(Stored data)
[Start of Attachment]

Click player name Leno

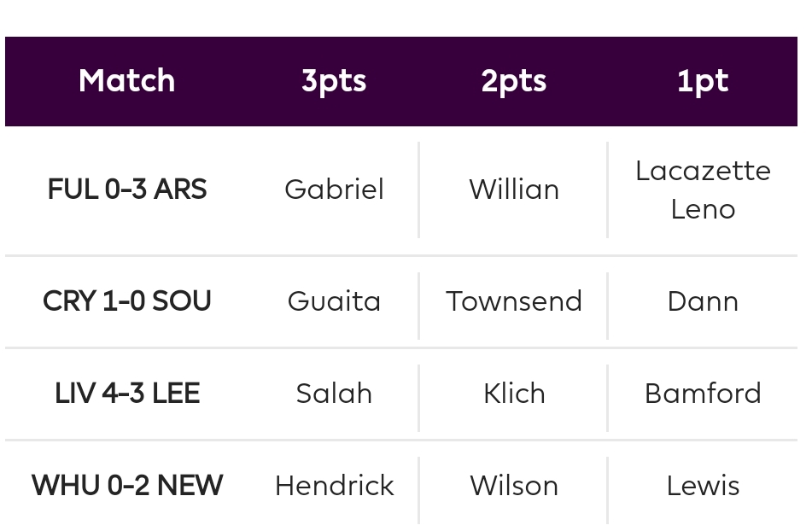click(703, 209)
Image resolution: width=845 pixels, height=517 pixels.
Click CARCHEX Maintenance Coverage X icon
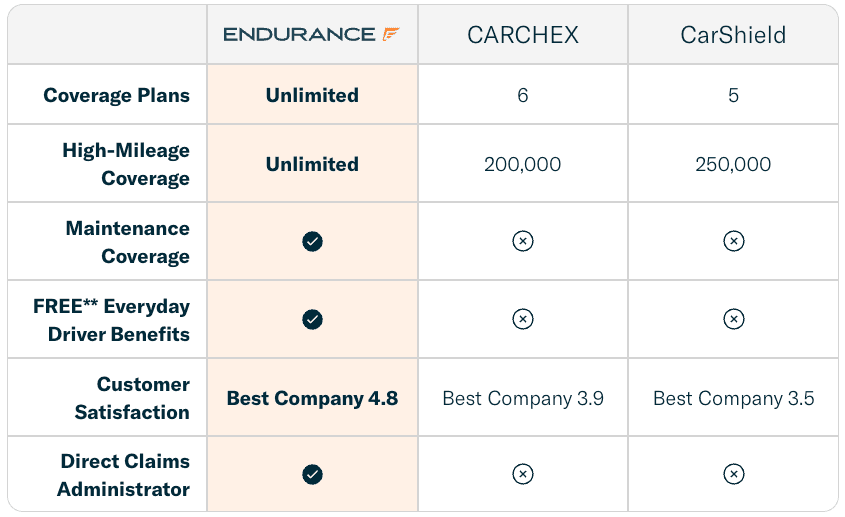[523, 241]
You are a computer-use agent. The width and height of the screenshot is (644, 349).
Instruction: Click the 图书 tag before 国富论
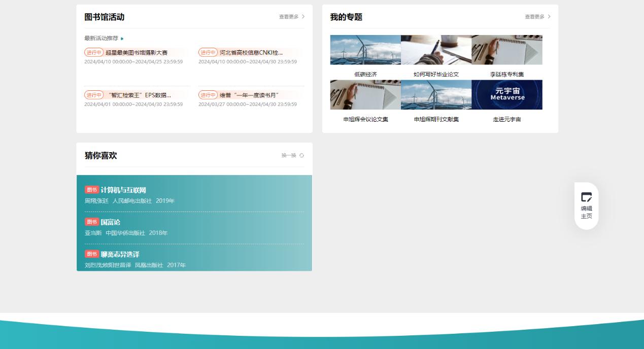point(91,222)
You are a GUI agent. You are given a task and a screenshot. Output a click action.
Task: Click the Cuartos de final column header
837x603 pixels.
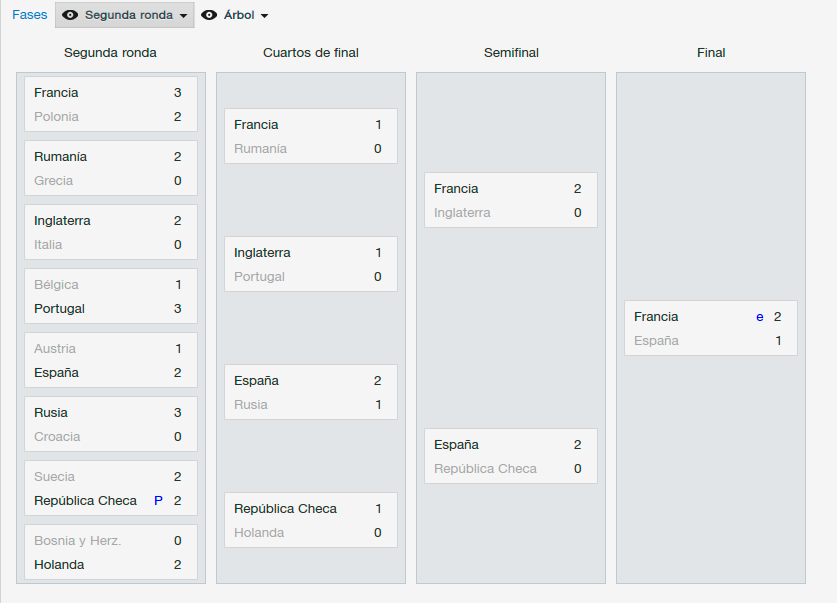[x=311, y=53]
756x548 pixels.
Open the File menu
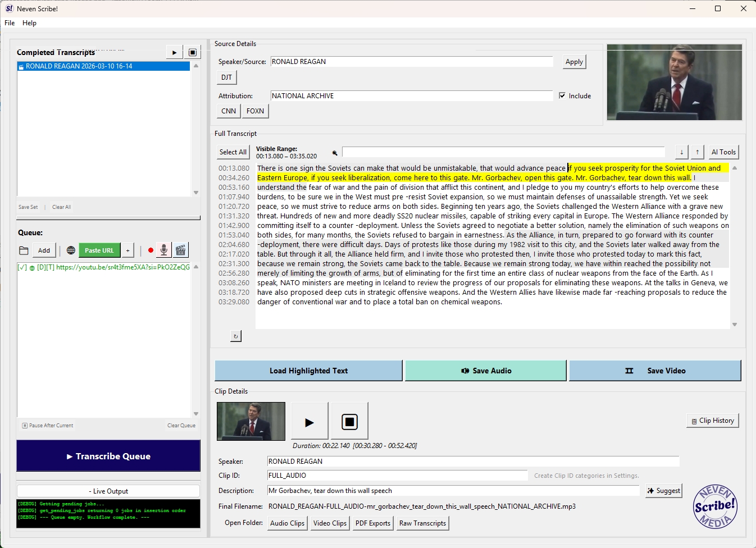point(10,23)
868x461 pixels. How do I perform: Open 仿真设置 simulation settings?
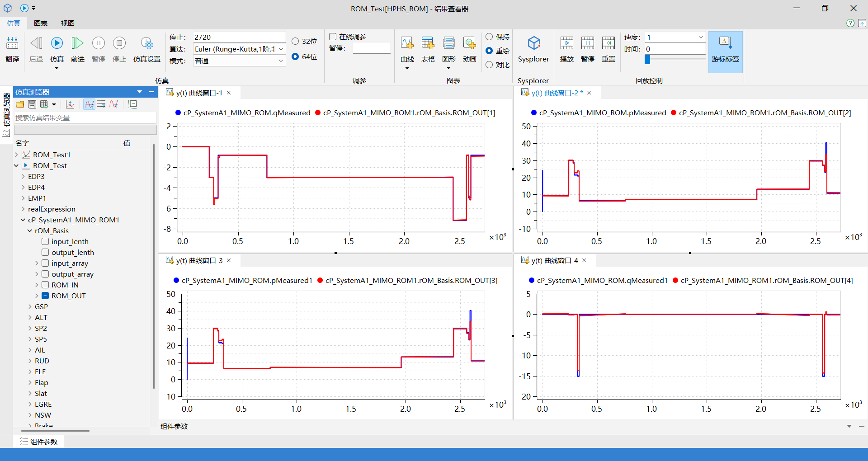click(146, 44)
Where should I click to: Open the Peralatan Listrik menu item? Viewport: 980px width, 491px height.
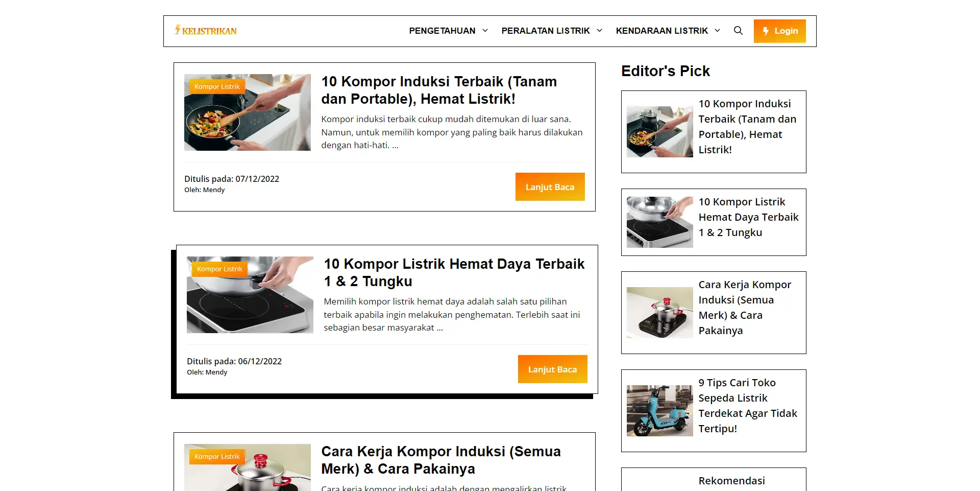point(546,31)
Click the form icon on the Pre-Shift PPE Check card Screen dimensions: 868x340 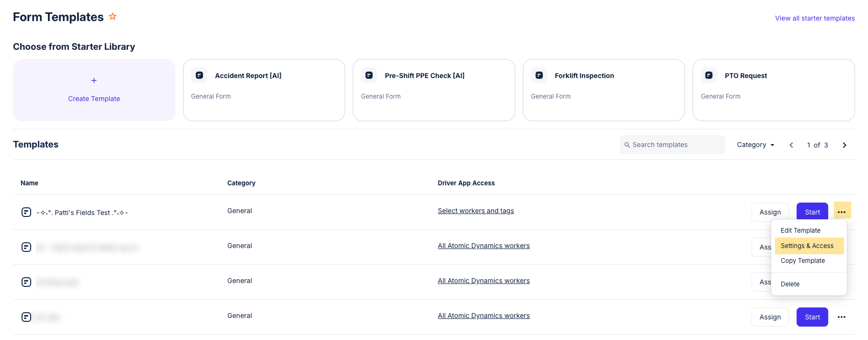click(369, 75)
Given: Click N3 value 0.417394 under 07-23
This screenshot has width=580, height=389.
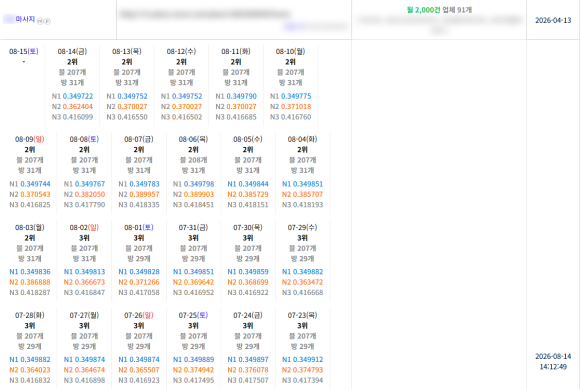Looking at the screenshot, I should (303, 380).
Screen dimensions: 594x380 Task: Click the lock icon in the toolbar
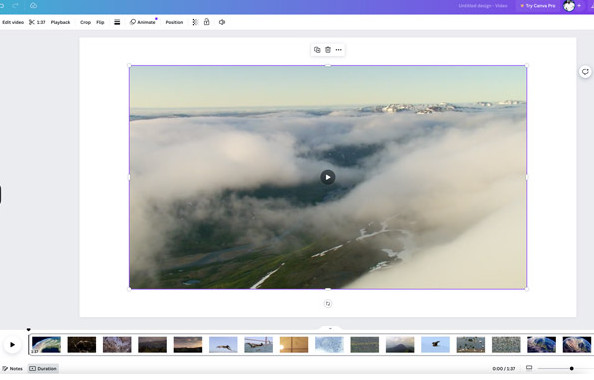(x=206, y=22)
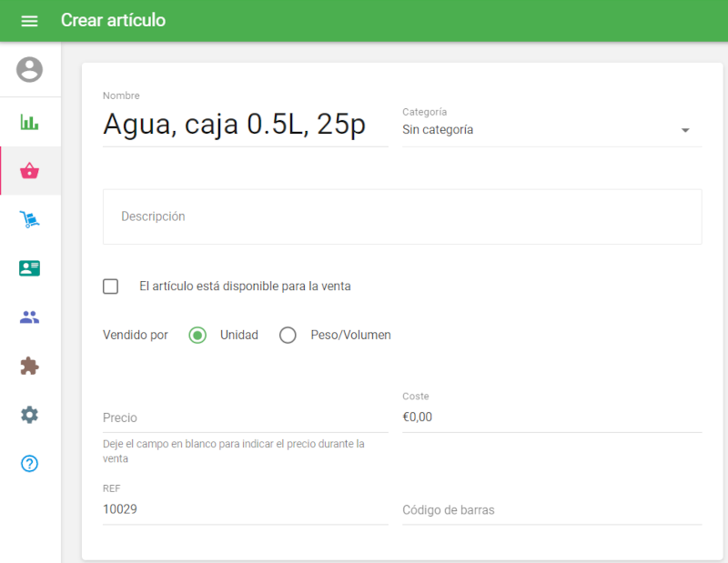Open the apps integrations puzzle icon
The image size is (728, 563).
[30, 366]
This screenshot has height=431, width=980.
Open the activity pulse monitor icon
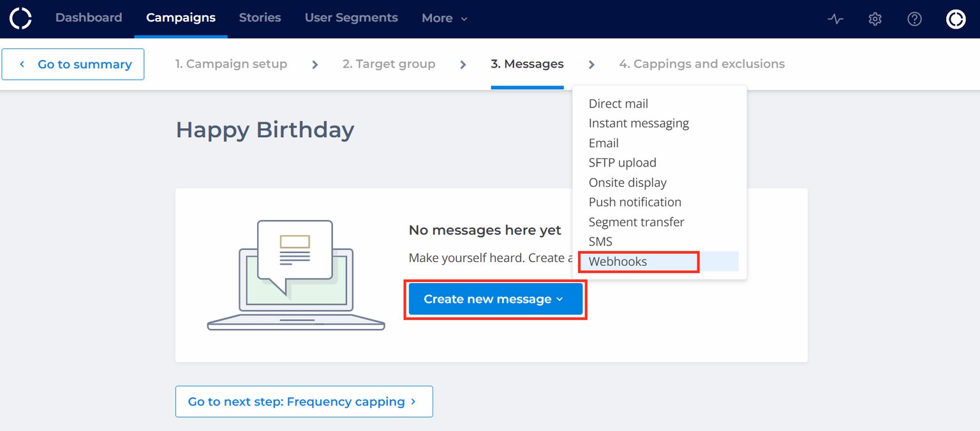point(835,19)
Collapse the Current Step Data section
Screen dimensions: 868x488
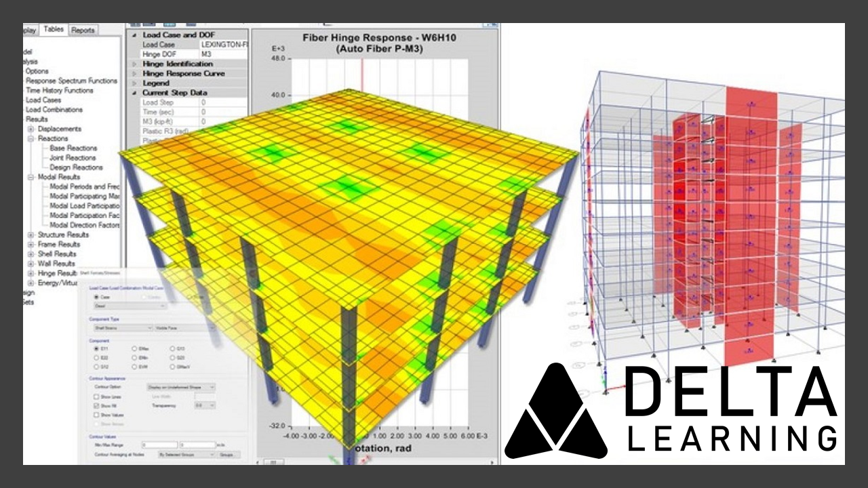(x=134, y=92)
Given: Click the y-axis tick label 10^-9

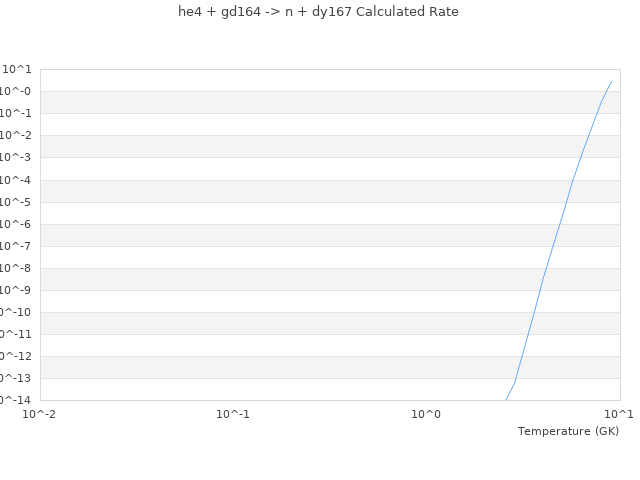Looking at the screenshot, I should [16, 290].
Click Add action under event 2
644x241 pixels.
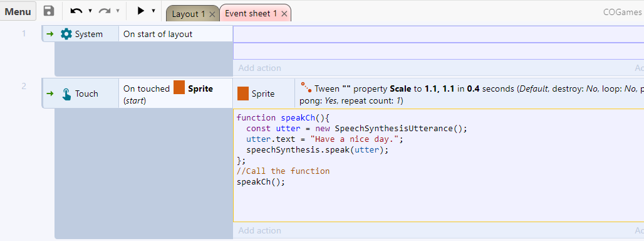pyautogui.click(x=259, y=230)
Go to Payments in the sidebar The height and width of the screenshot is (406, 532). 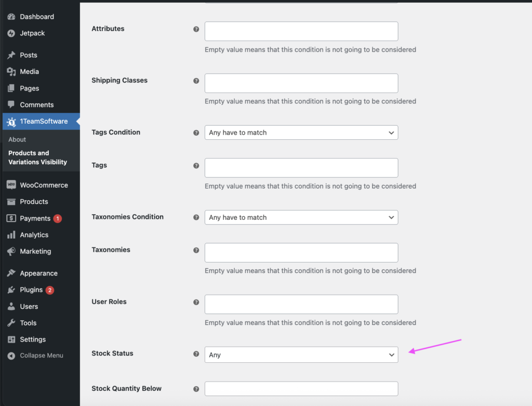tap(35, 218)
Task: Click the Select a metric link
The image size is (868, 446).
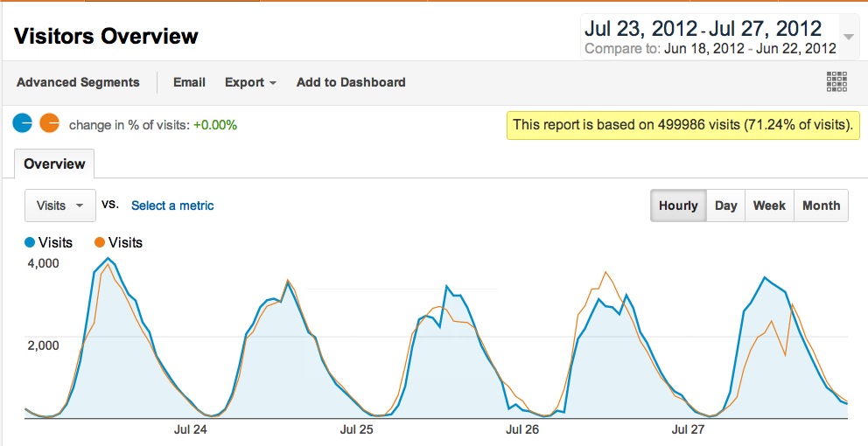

[End of Attachment]

Extract the part of the records that opens with the line containing "Image resolution: width=845" and closes with the line containing "Task: Click the Cuartos". Take only those lines, exactly, and no pictures.

Image resolution: width=845 pixels, height=517 pixels.
Click CARCHEX Maintenance Coverage X icon
[523, 241]
You are a computer-use agent. The width and height of the screenshot is (644, 349).
Instruction: Click the 图书 tag before 国富论
point(91,222)
You are a GUI agent. You are given a task and a screenshot. Output a click action.
Task: Click the Cuartos de final column header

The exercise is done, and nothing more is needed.